* GIVEN PASSAGE:

Content starts

Then one evening, during my visit, I put in Phil Driscol’s album I Exalt Thee. I had my hand poised near the tape player to fend off any of Bill’s attempts to throw anything. Instead of the usual attack, Bill looked up at me with tears running down his face. He closed his eyes and put his head back on the pillow and sighed. A total peace came over him and his shoulders just relaxed. Within minutes he was sleeping soundly. I was stunned and overwhelmed by the peace in the room. Trumpet. Who knew? It was some of the most anointed music I had ever heard and I never took it out after that. It played pretty much non-stop whenever he was in his room.
(Years later, at our church, Bill had an opportunity to talk one on one with Phil for almost an hour. He told him that his music and that album in particular, was the only thing that brought him peace during his recovery. Phil said that his was one of many, many stories about that particular album…stories of healing from around the world when people listened to those old hymns played on his trumpet.)

Content ends

* YOUR INSTRUCTIONS:
Copy the passage about Bill and the trumpet album word for word, from "Then one evening, during" to "in his room.", inclusive. The listing that comes next is separate material with no connection to the passage.

* Saved data entries:
Content starts

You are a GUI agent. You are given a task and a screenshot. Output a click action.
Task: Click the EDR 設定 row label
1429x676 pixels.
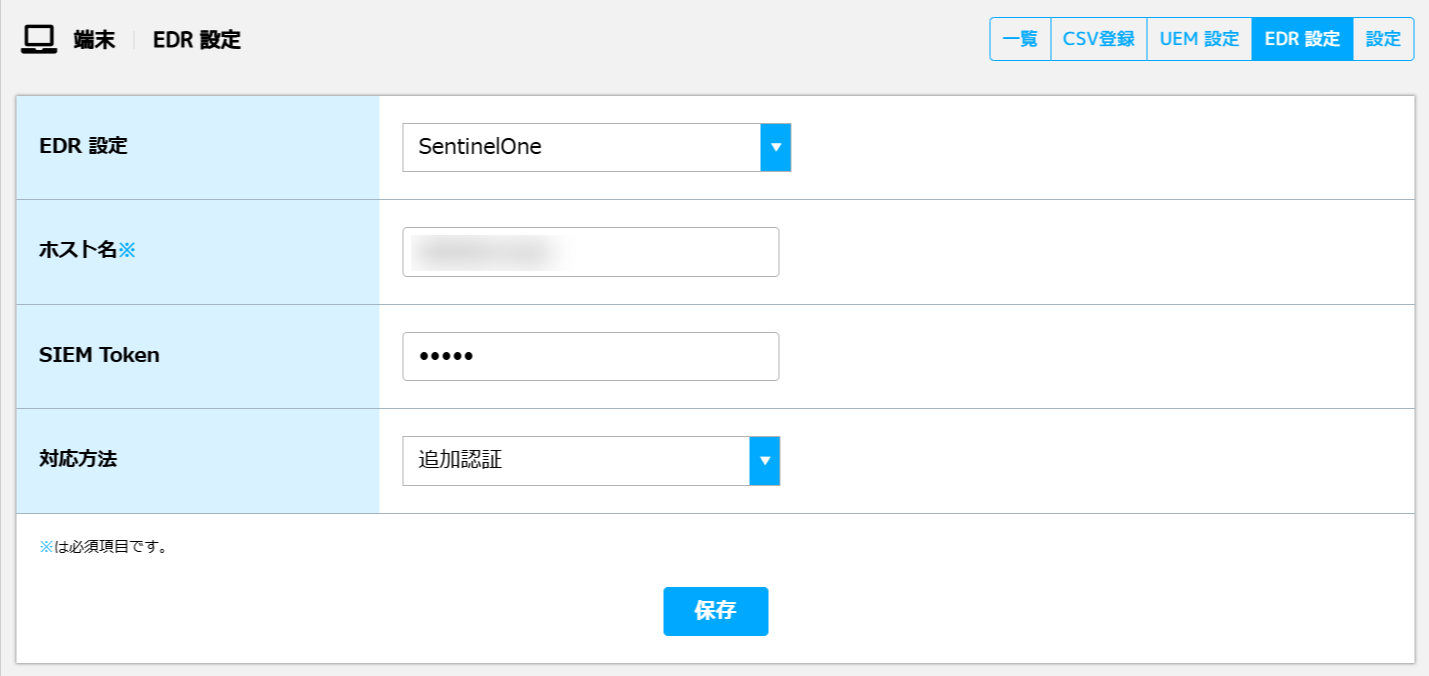pos(83,145)
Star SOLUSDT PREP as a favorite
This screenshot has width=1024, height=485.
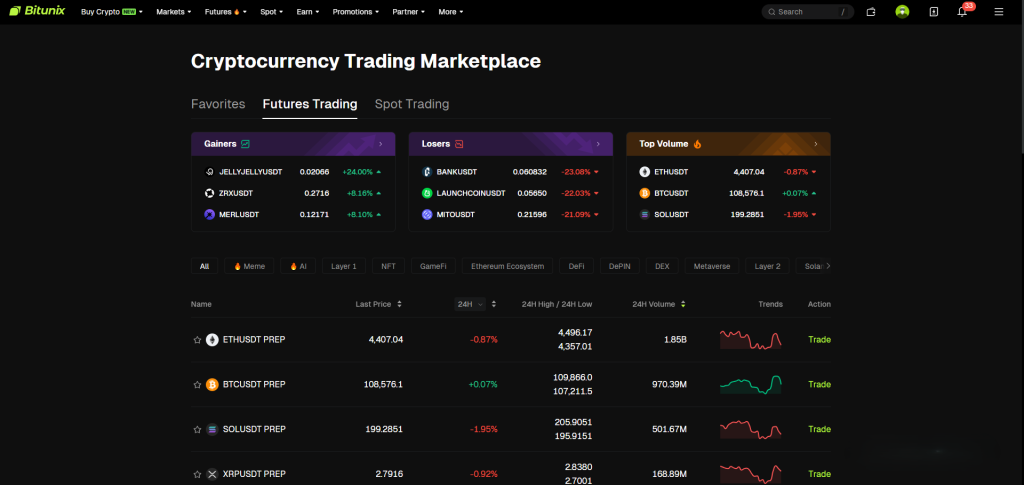tap(197, 429)
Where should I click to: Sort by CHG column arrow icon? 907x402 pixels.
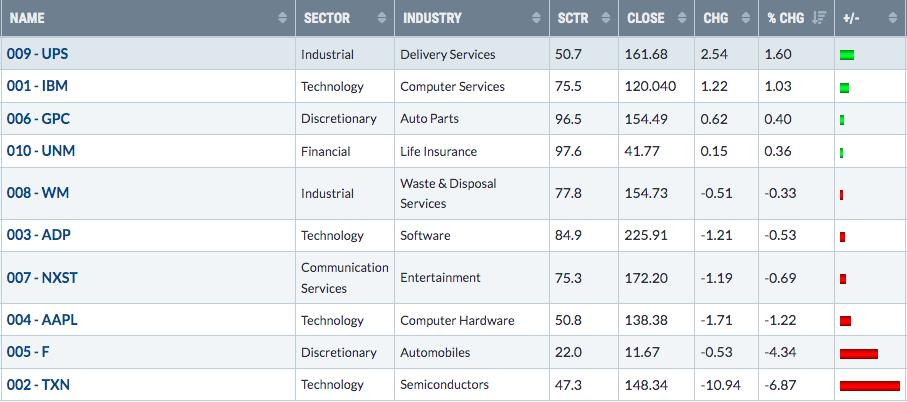746,18
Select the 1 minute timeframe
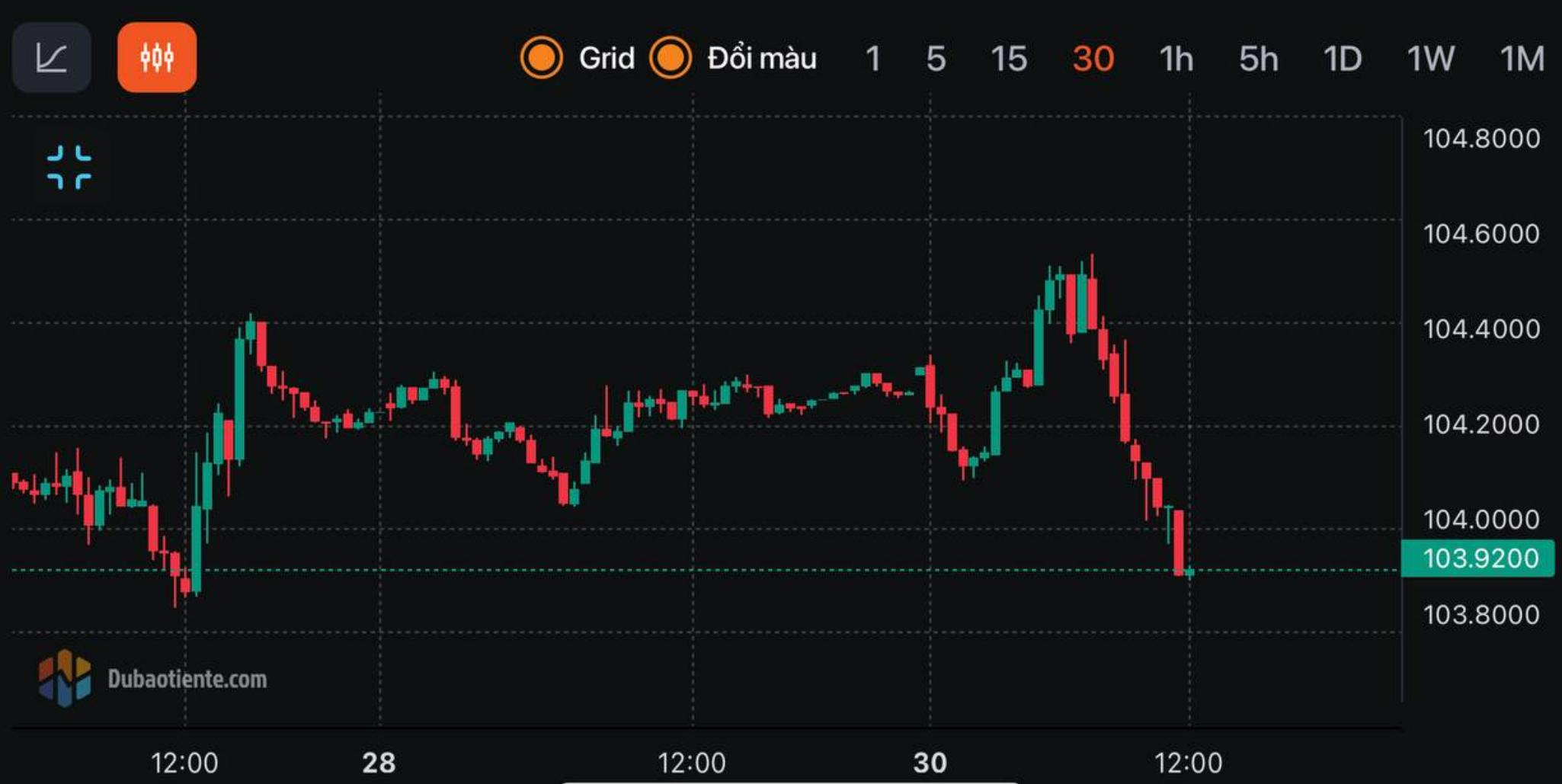 coord(873,59)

Content ends

* RESULT BELOW:
Then one evening, during my visit, I put in Phil Driscol’s album I Exalt Thee. I had my hand poised near the tape player to fend off any of Bill’s attempts to throw anything. Instead of the usual attack, Bill looked up at me with tears running down his face. He closed his eyes and put his head back on the pillow and sighed. A total peace came over him and his shoulders just relaxed. Within minutes he was sleeping soundly. I was stunned and overwhelmed by the peace in the room. Trumpet. Who knew? It was some of the most anointed music I had ever heard and I never took it out after that. It played pretty much non-stop whenever he was in his room.